The doctrine of the Trinity is the vast, deep background behind all our theology, and when we explicitly talk about it we make a comprehensive claim about who God is if the gospel is true. But often the background stays in the background, and enables us to say particular things about Jesus, discipleship, the cross, the Holy Spirit, and so on, without making the big picture explicit. That’s how the New Testament mostly does it, so you’re in good company.
- The Trinity is something God wants us to know.
If you believe the Bible reveals that God is Father, Son, and Holy Spirit, then you ought to believe that God made this known because he wants us to know it. “The secret things belong to the LORD,” but God’s triunity is not among those secret things, or he wouldn’t be talking about it and neither would we. “The things that are revealed belong to us” (Deut 29:29).
- The doctrine of the Trinity is not illogical.
It doesn’t teach that God is three persons in one person, or three beings in one being, or three in one in some abstract sense. It teaches that God is three persons in one being. Partly because there are no other examples of such a thing, God’s triunity transcends our rational comprehension. But it doesn’t violate logic or make a claim that it nonsensical.

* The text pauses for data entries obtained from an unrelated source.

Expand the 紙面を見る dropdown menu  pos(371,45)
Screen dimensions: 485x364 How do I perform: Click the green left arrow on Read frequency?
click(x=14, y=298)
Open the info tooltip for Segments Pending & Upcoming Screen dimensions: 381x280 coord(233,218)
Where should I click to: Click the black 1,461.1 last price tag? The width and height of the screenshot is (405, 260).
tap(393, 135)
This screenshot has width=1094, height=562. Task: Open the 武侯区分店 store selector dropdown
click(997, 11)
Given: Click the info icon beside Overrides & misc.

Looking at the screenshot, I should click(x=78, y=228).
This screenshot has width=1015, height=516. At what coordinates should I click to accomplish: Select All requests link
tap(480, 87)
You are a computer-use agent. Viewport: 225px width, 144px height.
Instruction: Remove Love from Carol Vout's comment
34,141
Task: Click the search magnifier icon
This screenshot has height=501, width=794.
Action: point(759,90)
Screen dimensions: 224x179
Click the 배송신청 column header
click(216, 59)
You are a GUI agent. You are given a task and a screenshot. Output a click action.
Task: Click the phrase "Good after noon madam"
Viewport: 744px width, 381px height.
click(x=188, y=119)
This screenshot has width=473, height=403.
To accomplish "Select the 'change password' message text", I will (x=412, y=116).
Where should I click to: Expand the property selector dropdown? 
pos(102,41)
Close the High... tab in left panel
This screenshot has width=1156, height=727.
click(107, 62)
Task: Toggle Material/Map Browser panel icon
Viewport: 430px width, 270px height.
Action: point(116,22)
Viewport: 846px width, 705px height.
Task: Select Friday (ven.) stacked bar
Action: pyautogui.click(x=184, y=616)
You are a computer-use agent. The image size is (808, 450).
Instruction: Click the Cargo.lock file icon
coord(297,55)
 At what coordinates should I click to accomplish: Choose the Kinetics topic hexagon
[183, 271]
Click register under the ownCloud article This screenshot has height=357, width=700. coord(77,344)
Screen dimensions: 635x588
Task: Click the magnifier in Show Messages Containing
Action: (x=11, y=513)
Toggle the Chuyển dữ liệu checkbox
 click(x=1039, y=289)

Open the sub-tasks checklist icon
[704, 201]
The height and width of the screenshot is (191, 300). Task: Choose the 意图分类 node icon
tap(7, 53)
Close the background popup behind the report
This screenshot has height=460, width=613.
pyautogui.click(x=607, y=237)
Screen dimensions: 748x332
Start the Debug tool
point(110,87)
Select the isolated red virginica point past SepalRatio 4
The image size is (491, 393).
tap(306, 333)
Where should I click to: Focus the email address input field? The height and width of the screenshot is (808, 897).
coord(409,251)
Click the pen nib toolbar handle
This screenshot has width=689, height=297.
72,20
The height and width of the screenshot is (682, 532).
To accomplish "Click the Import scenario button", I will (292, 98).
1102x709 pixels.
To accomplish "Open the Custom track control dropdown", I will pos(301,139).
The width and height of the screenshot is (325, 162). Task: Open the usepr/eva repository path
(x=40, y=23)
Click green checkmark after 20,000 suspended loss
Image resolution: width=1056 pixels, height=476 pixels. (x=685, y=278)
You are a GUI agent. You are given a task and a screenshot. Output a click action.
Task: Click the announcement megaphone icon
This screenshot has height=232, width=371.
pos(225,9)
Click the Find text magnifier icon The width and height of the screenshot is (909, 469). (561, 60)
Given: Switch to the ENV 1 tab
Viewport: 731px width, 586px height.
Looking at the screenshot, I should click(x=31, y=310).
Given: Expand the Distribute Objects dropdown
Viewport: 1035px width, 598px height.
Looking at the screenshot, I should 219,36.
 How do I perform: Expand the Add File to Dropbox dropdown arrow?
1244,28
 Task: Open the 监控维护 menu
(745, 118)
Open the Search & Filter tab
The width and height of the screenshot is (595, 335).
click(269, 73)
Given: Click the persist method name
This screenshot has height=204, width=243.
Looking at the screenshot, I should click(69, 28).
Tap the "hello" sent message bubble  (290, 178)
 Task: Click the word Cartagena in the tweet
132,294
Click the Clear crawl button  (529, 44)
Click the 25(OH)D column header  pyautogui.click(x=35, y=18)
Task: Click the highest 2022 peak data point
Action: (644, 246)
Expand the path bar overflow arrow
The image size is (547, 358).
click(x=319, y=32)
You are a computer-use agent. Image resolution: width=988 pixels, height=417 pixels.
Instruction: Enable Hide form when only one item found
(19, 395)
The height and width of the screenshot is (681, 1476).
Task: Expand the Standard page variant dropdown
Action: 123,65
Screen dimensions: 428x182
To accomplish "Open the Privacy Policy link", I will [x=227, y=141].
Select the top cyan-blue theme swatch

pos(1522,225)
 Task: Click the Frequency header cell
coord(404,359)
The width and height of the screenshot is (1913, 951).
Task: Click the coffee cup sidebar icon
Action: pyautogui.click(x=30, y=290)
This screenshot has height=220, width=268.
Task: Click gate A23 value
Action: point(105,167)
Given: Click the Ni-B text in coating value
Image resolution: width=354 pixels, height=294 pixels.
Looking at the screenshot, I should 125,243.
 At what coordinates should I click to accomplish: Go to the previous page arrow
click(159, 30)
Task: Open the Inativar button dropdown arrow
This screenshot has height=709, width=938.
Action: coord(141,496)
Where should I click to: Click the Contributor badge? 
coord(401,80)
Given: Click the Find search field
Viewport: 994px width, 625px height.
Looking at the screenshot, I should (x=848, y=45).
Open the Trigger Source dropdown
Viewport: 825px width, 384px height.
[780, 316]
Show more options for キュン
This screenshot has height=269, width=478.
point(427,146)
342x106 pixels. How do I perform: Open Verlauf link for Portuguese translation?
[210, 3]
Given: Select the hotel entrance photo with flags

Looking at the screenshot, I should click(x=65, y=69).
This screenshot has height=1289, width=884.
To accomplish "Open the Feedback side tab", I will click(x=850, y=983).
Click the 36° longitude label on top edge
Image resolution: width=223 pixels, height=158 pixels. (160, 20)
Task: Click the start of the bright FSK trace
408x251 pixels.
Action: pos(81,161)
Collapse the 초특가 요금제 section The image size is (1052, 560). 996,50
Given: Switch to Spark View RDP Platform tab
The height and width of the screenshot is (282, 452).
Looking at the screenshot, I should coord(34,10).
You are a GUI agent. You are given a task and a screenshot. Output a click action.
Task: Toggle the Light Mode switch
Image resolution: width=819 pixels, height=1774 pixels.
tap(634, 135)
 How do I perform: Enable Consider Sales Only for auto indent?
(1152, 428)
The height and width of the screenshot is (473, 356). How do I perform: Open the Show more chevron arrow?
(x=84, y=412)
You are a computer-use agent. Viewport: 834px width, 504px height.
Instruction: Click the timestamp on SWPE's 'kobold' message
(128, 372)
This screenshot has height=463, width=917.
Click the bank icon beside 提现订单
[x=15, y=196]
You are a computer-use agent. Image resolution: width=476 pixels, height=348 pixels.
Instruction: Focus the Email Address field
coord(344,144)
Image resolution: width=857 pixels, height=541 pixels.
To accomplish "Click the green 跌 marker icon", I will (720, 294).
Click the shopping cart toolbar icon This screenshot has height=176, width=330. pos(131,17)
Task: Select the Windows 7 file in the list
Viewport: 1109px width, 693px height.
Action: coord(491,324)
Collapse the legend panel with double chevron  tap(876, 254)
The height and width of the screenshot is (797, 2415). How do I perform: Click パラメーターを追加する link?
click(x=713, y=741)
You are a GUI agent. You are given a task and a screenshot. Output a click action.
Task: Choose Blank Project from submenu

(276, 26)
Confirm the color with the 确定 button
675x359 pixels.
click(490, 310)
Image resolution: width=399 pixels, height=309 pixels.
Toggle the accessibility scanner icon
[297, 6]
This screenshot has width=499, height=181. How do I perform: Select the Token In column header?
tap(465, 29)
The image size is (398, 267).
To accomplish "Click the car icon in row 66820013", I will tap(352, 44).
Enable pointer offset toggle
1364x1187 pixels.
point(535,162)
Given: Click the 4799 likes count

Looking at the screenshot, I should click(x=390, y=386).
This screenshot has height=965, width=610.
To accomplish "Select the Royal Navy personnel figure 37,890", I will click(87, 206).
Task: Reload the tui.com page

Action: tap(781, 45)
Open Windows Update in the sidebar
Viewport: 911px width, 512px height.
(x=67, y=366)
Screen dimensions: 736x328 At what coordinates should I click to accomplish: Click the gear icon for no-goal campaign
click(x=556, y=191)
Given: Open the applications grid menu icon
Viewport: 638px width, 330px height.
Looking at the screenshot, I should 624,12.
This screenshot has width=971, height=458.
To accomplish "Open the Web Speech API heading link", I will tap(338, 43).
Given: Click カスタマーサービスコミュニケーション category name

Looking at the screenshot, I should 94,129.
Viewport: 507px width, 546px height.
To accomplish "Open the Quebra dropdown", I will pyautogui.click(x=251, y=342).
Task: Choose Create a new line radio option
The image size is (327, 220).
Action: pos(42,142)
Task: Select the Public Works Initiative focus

- You should give up on looking for an illustration of the Trinity.
God’s triunity is one of those divine realities that have no parallel, like “being the creator of everything from nothing,” or “being omnipotent.” Any illustration you think of for such realities is vastly more unlike God than like God.
- The Father sent the Son and the Holy Spirit to save us; that is why we know about the Trinity.
God didn’t make his triunity known to us by informing us of facts about it. Instead, he made it known through the incarnation of the Son and the outpouring of the Holy Spirit. The revelation of the Trinity took place in those acts, which God then explained.
- God would have been the Trinity even if nothing existed but God.
The doctrine of the Trinity is a teaching about God’s eternal, essential being. So even if everything we know about the Trinity is derived from God’s outward works as creator and (especially) redeemer, the Trinity would have been itself even without having done these things.